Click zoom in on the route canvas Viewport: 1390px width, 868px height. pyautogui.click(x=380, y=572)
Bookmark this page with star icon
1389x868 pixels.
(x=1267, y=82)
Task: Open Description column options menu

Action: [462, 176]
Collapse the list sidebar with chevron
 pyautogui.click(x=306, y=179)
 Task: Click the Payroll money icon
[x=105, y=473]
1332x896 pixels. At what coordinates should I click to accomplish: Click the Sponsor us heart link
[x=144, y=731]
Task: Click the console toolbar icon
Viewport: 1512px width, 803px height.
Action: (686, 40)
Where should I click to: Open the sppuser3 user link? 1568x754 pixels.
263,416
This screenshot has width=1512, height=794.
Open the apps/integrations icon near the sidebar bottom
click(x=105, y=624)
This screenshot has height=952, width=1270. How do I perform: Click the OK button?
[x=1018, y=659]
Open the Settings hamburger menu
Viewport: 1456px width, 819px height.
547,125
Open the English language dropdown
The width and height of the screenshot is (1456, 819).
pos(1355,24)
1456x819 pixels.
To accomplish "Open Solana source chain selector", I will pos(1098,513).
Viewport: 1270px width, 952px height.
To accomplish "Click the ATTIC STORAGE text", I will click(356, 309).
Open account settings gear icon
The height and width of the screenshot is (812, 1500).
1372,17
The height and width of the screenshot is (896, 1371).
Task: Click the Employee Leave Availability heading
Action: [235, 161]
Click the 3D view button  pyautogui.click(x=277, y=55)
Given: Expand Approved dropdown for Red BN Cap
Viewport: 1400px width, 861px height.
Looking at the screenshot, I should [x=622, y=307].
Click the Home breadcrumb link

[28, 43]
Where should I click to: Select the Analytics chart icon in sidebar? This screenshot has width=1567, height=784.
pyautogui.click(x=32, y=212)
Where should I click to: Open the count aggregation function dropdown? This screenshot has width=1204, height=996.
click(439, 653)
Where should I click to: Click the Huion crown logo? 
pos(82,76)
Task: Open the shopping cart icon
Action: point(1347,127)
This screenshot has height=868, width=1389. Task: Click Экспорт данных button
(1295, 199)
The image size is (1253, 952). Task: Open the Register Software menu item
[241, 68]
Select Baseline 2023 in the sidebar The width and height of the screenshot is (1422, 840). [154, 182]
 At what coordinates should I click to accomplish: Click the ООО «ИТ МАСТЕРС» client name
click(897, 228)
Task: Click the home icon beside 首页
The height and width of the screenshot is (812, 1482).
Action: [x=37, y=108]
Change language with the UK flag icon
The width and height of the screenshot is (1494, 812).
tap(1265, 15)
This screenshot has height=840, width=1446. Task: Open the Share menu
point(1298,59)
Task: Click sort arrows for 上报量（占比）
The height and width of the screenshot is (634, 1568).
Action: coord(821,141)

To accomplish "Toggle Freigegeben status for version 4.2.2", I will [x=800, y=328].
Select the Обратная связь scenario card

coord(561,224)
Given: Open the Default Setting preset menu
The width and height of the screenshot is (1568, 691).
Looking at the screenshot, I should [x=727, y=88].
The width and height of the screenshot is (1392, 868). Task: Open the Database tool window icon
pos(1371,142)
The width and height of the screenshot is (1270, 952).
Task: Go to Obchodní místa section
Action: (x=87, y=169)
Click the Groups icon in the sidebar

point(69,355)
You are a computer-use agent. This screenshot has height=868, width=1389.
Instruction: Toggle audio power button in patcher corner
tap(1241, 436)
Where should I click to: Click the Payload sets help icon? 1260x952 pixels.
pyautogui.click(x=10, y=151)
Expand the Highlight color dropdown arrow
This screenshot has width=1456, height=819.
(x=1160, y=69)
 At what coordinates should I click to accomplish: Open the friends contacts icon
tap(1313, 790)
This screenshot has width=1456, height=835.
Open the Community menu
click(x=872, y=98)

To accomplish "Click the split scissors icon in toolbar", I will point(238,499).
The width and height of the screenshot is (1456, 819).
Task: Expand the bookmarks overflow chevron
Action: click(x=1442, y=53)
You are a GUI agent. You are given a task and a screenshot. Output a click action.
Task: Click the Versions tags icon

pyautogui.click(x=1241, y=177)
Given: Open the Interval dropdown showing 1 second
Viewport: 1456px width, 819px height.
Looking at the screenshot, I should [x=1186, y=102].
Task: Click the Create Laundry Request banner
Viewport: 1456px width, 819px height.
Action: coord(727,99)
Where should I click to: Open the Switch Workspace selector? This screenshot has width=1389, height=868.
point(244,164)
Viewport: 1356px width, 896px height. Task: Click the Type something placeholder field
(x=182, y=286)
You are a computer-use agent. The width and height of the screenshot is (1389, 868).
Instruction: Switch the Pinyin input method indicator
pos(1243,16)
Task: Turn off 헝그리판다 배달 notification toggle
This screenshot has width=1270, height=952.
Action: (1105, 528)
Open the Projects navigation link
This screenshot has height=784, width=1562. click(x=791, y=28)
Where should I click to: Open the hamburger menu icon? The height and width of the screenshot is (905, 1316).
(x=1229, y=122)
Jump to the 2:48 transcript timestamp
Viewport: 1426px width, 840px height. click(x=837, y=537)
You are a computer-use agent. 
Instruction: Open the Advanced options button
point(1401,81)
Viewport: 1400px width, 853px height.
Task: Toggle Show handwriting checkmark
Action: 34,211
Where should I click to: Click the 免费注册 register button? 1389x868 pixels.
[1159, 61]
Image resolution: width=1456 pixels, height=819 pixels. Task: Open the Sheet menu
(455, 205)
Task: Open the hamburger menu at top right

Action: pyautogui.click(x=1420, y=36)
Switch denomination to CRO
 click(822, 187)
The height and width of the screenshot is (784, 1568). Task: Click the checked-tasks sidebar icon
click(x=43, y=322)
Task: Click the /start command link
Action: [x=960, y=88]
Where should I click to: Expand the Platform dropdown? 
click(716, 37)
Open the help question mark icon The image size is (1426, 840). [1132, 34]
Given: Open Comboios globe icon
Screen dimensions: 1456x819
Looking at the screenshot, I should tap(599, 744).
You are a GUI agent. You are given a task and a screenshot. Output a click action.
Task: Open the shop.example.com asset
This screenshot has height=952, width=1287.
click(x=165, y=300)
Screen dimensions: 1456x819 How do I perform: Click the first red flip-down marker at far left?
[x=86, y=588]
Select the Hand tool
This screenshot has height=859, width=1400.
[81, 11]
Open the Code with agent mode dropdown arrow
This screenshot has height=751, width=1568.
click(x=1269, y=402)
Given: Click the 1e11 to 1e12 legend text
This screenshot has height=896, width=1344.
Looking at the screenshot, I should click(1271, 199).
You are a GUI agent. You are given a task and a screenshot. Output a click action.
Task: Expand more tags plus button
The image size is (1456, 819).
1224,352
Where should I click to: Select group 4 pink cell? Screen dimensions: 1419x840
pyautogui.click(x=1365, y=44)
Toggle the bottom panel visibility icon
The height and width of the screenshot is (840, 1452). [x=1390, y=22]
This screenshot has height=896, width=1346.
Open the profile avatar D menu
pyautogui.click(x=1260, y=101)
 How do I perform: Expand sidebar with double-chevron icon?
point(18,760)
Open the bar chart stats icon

### ACTIVITY
From the material above, retype precisely the lines between the line holding "You are a computer-use agent. This" and the line holding "Given: Open the Interval", inclusive, and nothing beyond them.

### ANSWER AREA
You are a computer-use agent. This screenshot has height=868, width=1389.
Instruction: Toggle audio power button in patcher corner
tap(1241, 436)
Where should I click to: Click the Payload sets help icon? 1260x952 pixels.
pyautogui.click(x=10, y=151)
Expand the Highlight color dropdown arrow
This screenshot has width=1456, height=819.
(x=1160, y=69)
 At what coordinates should I click to accomplish: Open the friends contacts icon
tap(1313, 790)
This screenshot has width=1456, height=835.
Open the Community menu
click(x=872, y=98)

To accomplish "Click the split scissors icon in toolbar", I will point(238,499).
The width and height of the screenshot is (1456, 819).
Task: Expand the bookmarks overflow chevron
Action: click(x=1442, y=53)
You are a GUI agent. You are given a task and a screenshot. Output a click action.
Task: Click the Versions tags icon

pyautogui.click(x=1241, y=177)
Given: Open the Interval dropdown showing 1 second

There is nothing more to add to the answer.